## AVAILABLE DATA
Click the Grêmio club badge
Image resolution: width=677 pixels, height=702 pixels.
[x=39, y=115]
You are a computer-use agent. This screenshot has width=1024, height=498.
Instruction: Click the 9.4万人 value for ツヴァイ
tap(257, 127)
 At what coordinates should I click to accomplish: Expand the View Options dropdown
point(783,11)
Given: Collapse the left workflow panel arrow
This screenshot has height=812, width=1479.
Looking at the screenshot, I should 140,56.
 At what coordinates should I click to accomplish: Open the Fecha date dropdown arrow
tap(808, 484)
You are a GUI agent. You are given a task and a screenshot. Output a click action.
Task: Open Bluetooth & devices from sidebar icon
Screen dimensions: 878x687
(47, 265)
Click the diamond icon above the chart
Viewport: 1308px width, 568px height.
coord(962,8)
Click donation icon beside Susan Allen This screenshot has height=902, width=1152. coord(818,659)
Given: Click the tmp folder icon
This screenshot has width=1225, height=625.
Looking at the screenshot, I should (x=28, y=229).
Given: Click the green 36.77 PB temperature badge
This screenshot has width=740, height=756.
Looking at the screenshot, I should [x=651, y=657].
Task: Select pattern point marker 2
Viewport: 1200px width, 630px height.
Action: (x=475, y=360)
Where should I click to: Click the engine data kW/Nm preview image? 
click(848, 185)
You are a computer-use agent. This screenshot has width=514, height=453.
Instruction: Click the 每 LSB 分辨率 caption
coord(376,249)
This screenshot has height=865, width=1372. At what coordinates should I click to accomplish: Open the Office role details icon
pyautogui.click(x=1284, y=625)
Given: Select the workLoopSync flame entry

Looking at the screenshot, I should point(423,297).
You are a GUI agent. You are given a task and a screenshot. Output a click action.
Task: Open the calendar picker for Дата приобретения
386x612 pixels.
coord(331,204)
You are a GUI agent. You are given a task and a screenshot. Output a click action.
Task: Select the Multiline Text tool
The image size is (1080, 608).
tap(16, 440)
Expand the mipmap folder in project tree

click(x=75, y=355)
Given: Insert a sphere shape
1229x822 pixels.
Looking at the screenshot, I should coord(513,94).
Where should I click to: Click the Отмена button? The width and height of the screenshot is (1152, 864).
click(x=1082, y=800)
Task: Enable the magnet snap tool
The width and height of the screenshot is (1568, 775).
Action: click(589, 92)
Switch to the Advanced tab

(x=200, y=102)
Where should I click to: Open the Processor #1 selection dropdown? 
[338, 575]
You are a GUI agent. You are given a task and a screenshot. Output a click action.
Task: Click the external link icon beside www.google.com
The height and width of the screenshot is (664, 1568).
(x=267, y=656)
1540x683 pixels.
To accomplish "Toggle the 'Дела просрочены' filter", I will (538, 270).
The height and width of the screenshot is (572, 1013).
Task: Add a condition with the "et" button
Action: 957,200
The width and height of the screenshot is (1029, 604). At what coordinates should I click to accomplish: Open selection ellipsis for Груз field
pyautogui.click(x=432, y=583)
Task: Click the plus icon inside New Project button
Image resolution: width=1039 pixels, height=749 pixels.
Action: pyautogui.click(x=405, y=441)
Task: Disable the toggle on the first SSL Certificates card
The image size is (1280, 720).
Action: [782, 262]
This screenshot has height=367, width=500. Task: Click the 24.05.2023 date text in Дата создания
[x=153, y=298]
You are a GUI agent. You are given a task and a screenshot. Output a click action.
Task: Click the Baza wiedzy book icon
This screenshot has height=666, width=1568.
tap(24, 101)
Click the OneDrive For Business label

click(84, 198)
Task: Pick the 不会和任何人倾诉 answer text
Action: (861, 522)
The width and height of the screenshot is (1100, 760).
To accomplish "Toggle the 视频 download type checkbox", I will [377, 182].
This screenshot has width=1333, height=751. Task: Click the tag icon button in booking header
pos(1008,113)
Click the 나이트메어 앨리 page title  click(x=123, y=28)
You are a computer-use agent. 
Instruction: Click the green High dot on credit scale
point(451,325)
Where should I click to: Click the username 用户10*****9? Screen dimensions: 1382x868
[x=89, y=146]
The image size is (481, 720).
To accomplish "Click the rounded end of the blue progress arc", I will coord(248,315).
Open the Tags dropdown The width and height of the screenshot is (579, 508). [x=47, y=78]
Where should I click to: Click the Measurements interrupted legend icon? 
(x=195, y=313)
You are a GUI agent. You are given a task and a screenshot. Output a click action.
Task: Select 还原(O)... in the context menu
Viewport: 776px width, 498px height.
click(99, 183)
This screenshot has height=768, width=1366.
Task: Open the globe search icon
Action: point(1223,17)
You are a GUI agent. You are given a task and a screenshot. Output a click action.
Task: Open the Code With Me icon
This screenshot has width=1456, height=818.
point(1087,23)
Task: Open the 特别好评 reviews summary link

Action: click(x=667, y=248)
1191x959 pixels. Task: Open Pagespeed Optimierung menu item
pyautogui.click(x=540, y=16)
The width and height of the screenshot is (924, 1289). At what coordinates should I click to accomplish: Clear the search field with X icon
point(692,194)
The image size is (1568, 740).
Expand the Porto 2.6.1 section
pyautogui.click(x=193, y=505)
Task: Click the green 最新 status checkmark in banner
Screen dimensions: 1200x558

## EXERCISE REQUIREMENTS
How many lines of the data above include the word "beside"? Only that number should be returned.

## WRITTEN RESPONSE
2